IndicoAPITextExtractor([api_key, models, …]) Uses to Indico API to extract features from text, such as sentiment extraction.
LengthExtractor([name]) Extracts the length of the text in characters.
NumUniqueWordsExtractor([tokenizer]) Extracts the number of unique words used in the text.
PartOfSpeechExtractor([batch_size]) Tags parts of speech in text with nltk.
PredefinedDictionaryExtractor(variables[, …]) A generic Extractor that maps words onto values via one or more pre-defined dictionaries accessed via the web.
TextVectorizerExtractor([vectorizer]) Uses a scikit-learn Vectorizer to extract bag-of-features from text.
VADERSentimentExtractor() Uses nltk’s VADER lexicon to extract (0.0-1.0) values for the positve, neutral, and negative sentiment of a TextStim.
WordEmbeddingExtractor(embedding_file[, …]) An extractor that uses a word embedding file to look up embedding vectors for text.

Video feature extractors

FarnebackOpticalFlowExtractor([pyr_scale, …]) Extracts total amount of dense optical flow between every pair of video frames.


merge_results(results[, format, timing, …]) Merges a list of ExtractorResults instances and returns a pandas DF.

Filters (pliers.filters)

The Filter hierarchy contains Transformer classes that take a Stim of one type as input and return a Stim of the same type as output (but with some changes to its data).

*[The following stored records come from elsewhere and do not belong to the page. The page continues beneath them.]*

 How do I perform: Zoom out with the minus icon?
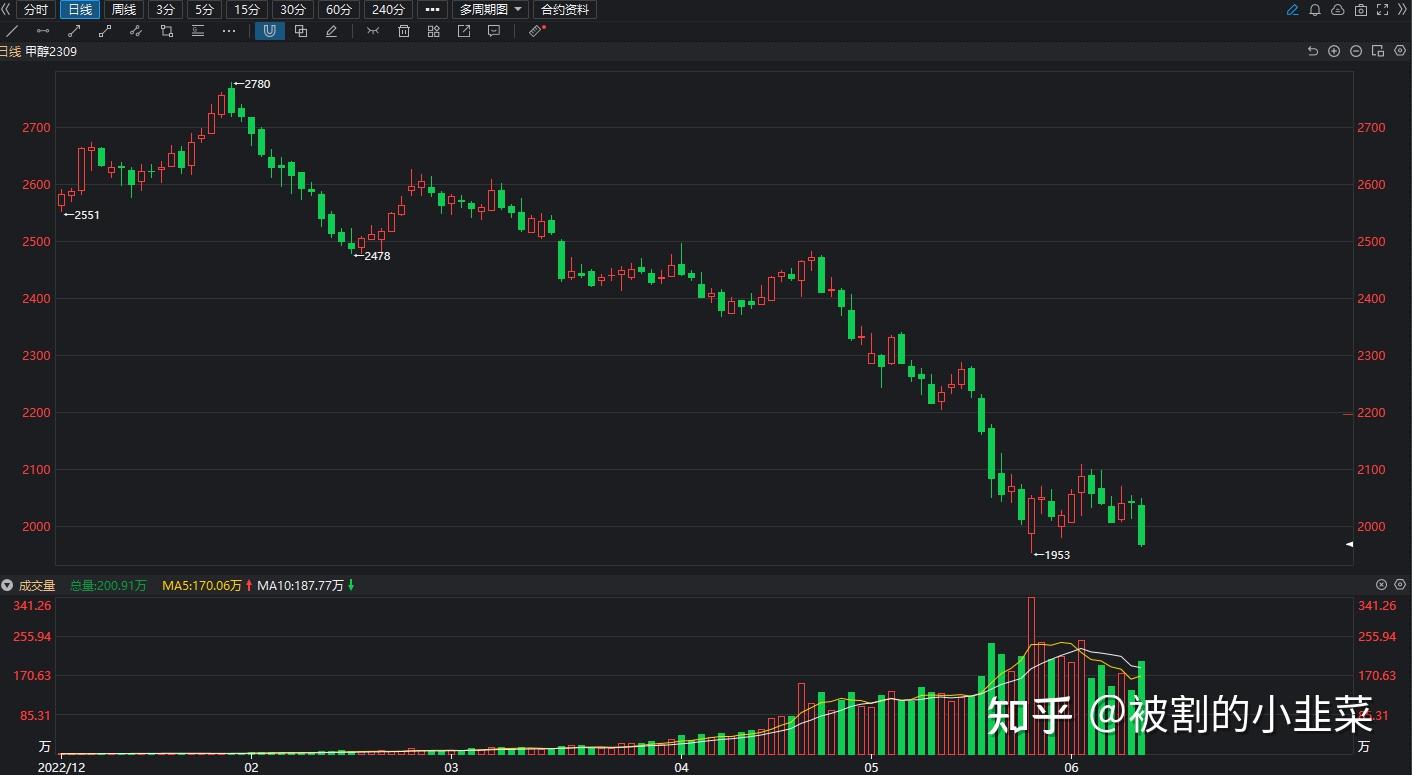[1356, 50]
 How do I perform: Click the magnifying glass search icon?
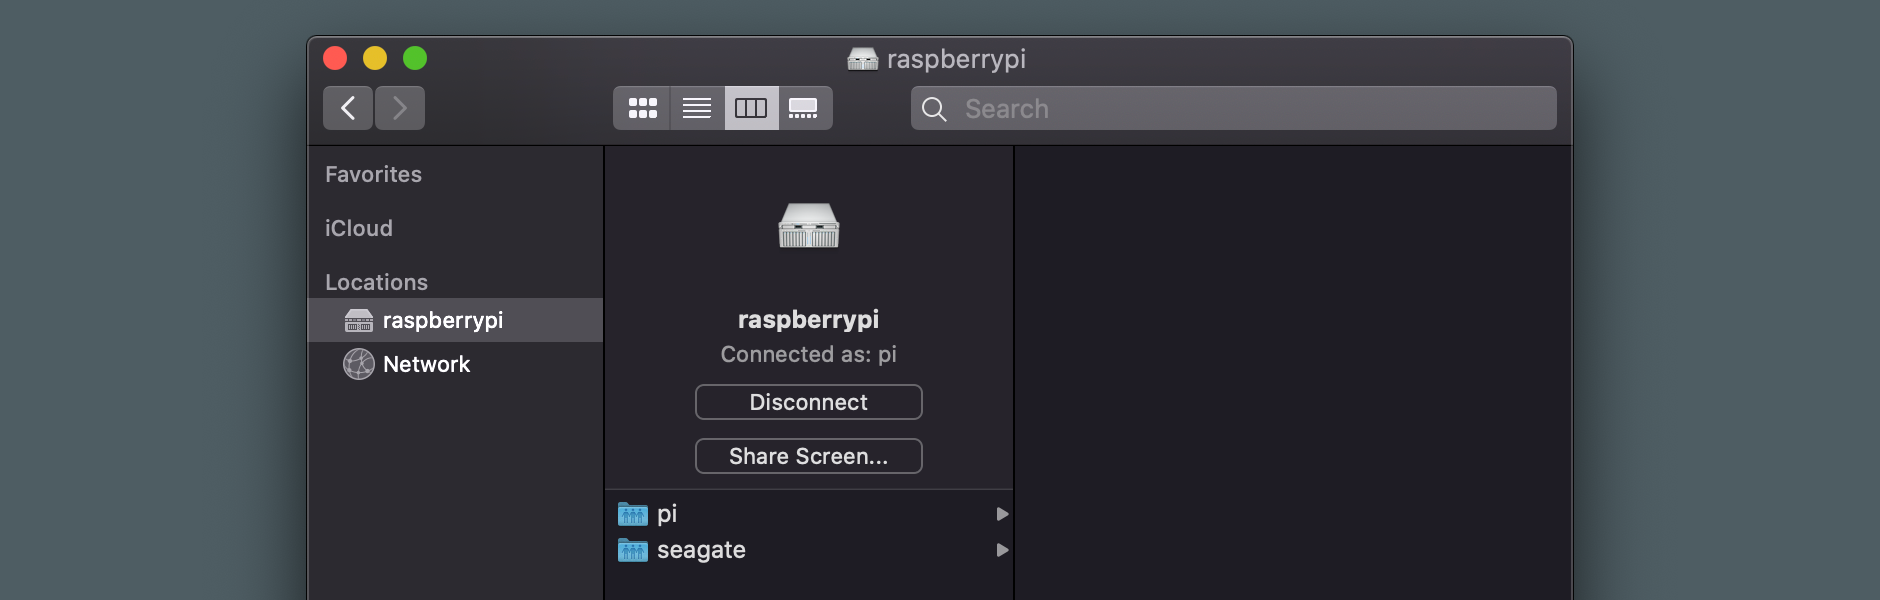pyautogui.click(x=934, y=109)
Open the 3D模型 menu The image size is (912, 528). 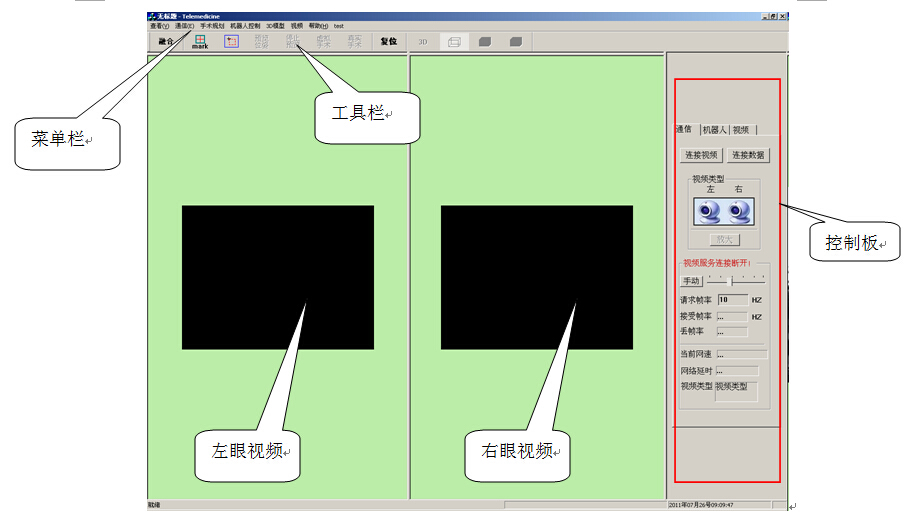click(x=275, y=25)
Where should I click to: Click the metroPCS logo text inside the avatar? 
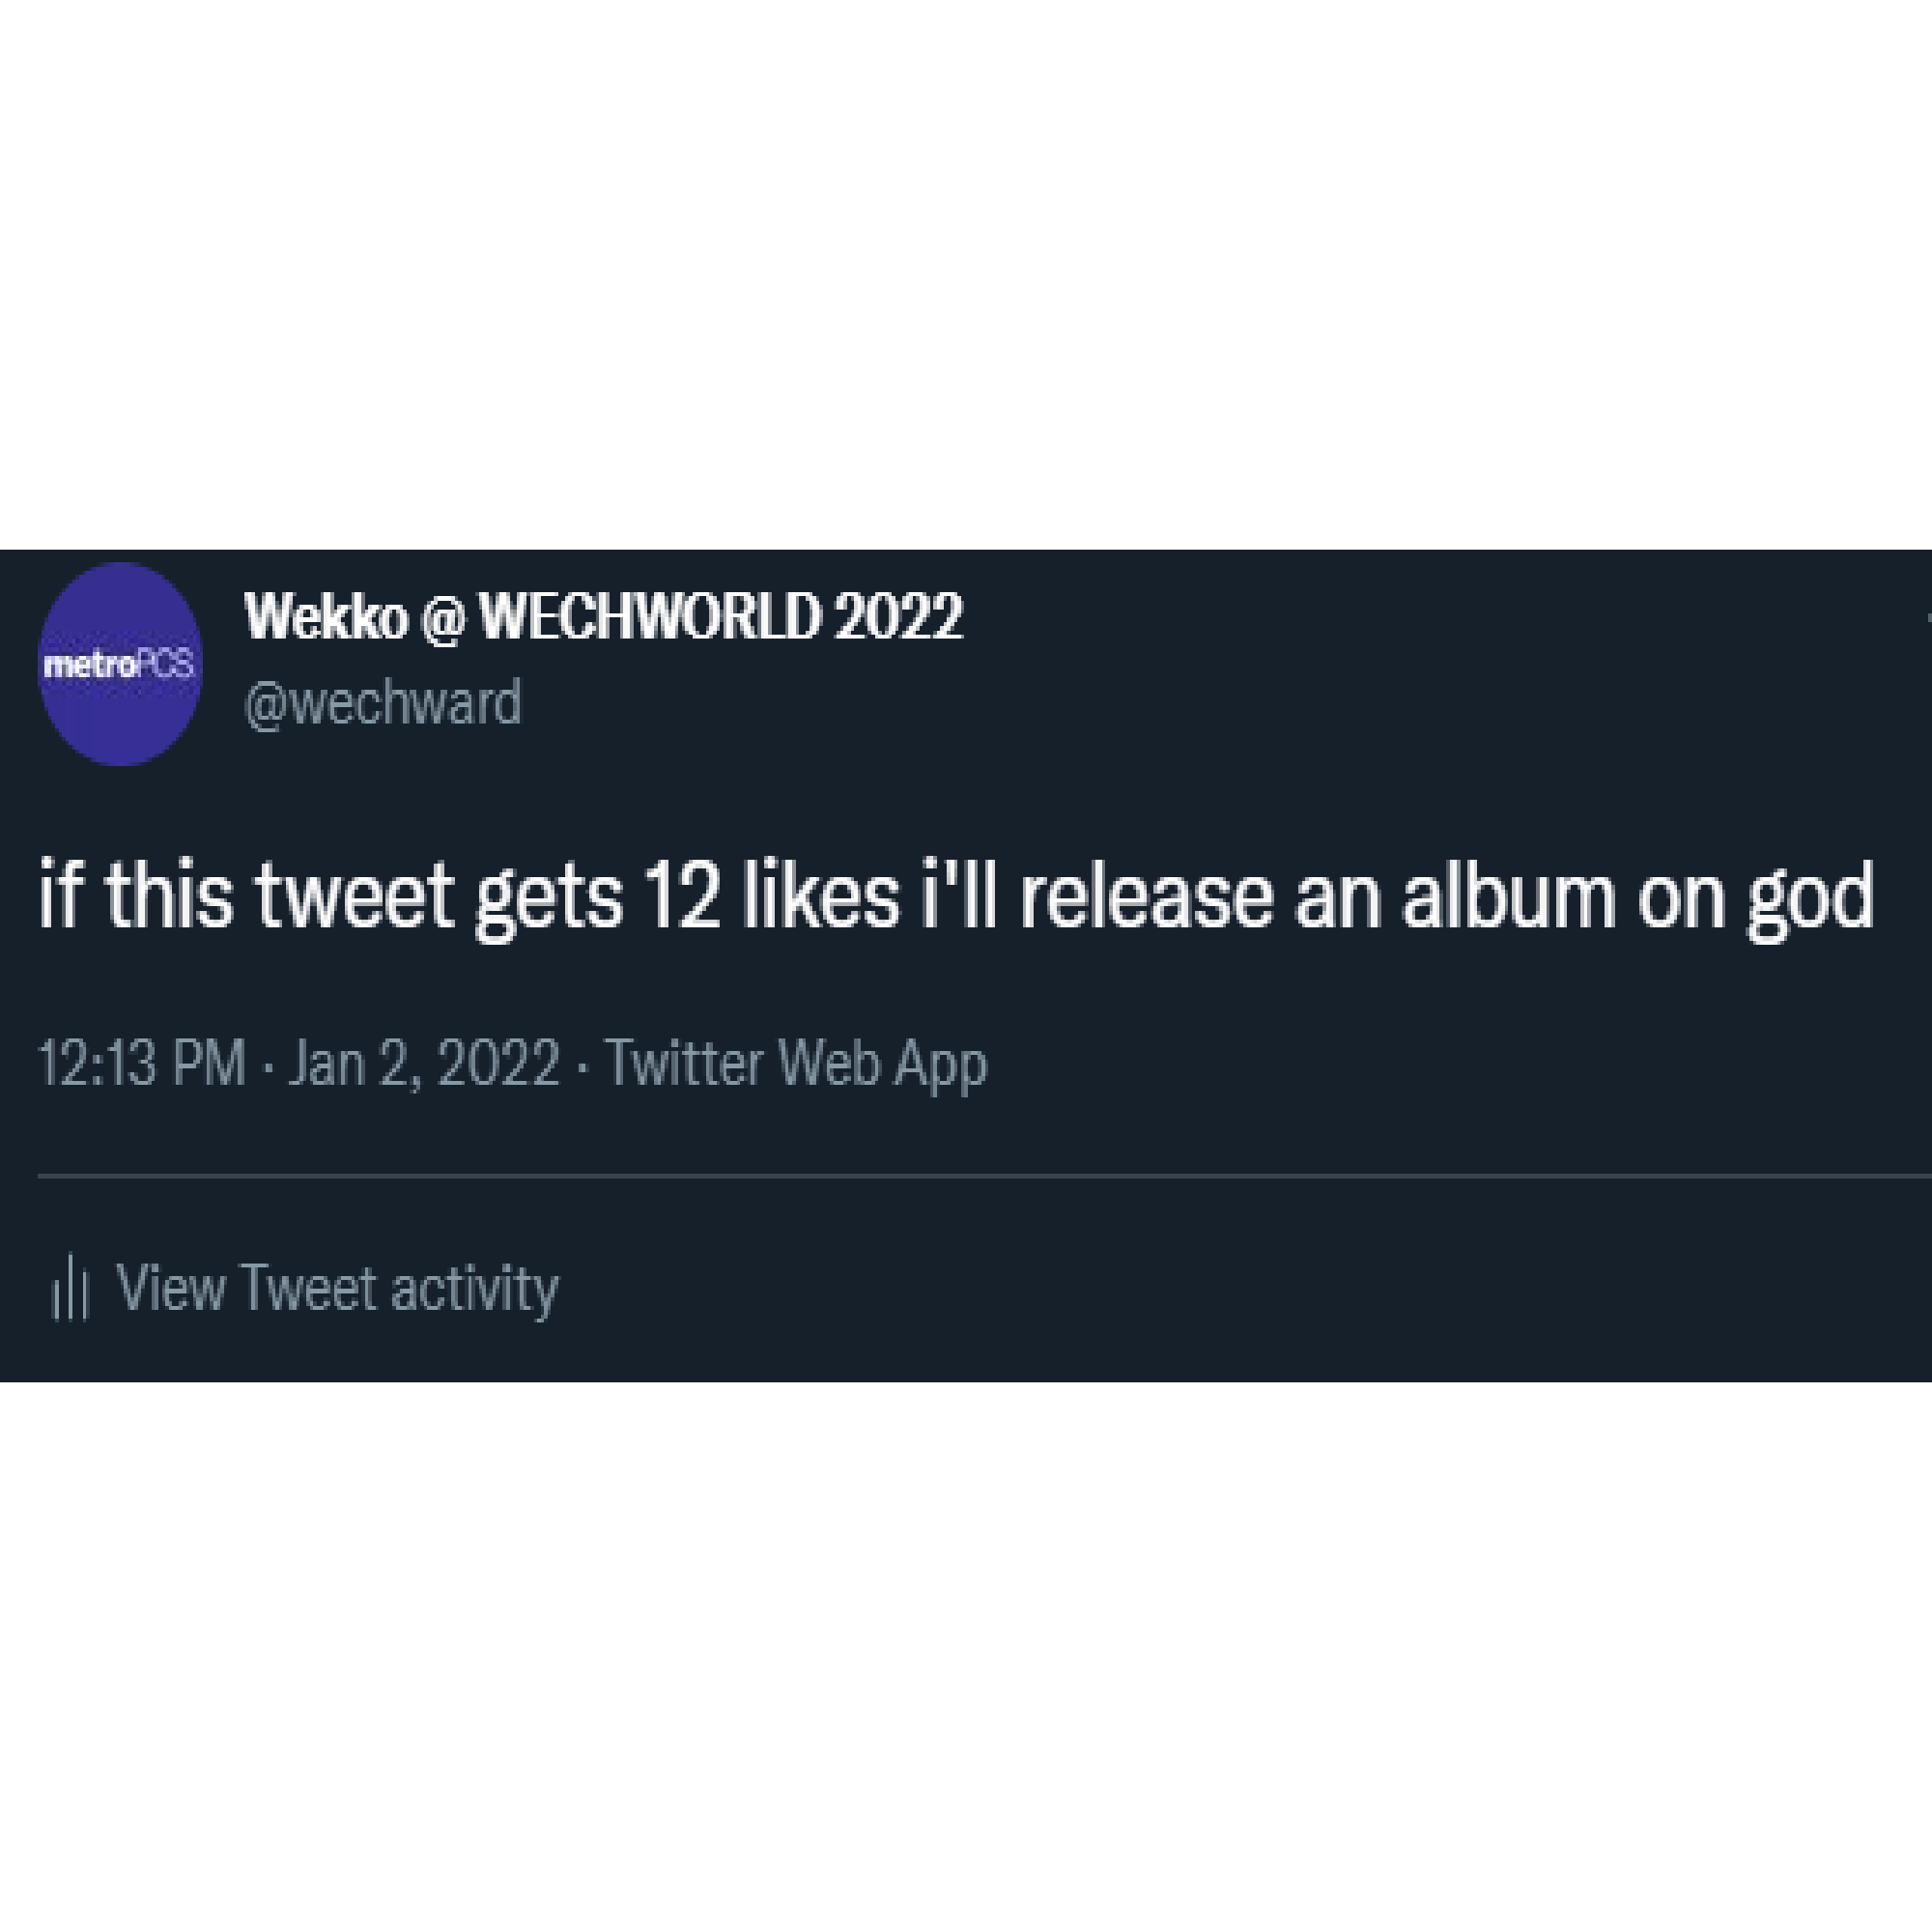click(118, 665)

FrameSamplingFilter([every, hertz, top_n]) Samples frames from video stimuli, to improve efficiency.
ImageCroppingFilter([box]) Crops an image.
PillowImageFilter([image_filter]) Uses the ImageFilter module from PIL to run a pre-defined image enhancement filter on an ImageStim.
PunctuationRemovalFilter([name]) Removes punctuation from a TextStim.
TokenizingFilter([tokenizer]) Tokenizes a TextStim into several word TextStims.
TokenRemovalFilter([tokens, language]) Removes tokens (e.g., stopwords, common words, punctuation) from a TextStim.
WordStemmingFilter([stemmer, tokenize]) Nltk-based word stemming Filter.

Graph construction (pliers.graph)

The graph module contains tools for constructing and executing graphs of pliers Transformers.


Graph([nodes, spec]) Graph-like structure that represents an entire pliers workflow.
Node(transformer[, name]) A graph node/vertex.

Stimuli (pliers.stimuli)

The Stim hierarchy contains pliers representations of any object from which features can potentially be extracted.


AudioStim([filename, onset, sampling_rate, …]) Represents an audio clip.
ComplexTextStim([filename, onset, duration, …]) A collection of text stims (e.g., a story), typically ordered and with onsets and/or durations associated with each element.
CompoundStim(elements) A container for an arbitrary set of Stim elements.
ImageStim([filename, onset, duration, data, url]) Represents a static image.
TextStim([filename, text, onset, duration, …]) Any simple text stimulus–most commonly a single word.
TweetStimFactory([consumer_key, …]) An object from which to generate TweetStims, creates an Api instance from
TweetStim(status) Represents the text and associated media from a single tweet.
TranscribedAudioCompoundStim(audio, text) An AudioStim with an associated text transcription.
VideoFrameCollectionStim([filename, …]) A collection of video frames.
VideoFrameStim(video, frame_num[, duration, …]) A single frame of video.
VideoStim([filename, onset, url, clip]) A video.


load_stims(source[, dtype, fail_silently]) Load one or more stimuli directly from file, inferring/extracting metadata as needed.

Transformers (pliers.transformers)

The transformers module contains the base Transformer class from which all other pliers transformers inherit, as well as Transformer subclasses that have multiple subclasses spanning different modules (e.g., Google Cloud extractors that span audio, image, etc.).


BatchTransformerMixin([batch_size]) A mixin that overrides the default implicit iteration behavior.
GoogleAPITransformer([discovery_file, …]) Base GoogleAPITransformer class.
GoogleVisionAPITransformer([discovery_file, …]) Base class for transformers using the Google Vision API.
Transformer([name]) Base class for all pliers Transformers.


get_transformer(name[, base]) Scans list of currently available Transformer classes and returns an instantiation of the first one whose name perfectly matches (case-insensitive).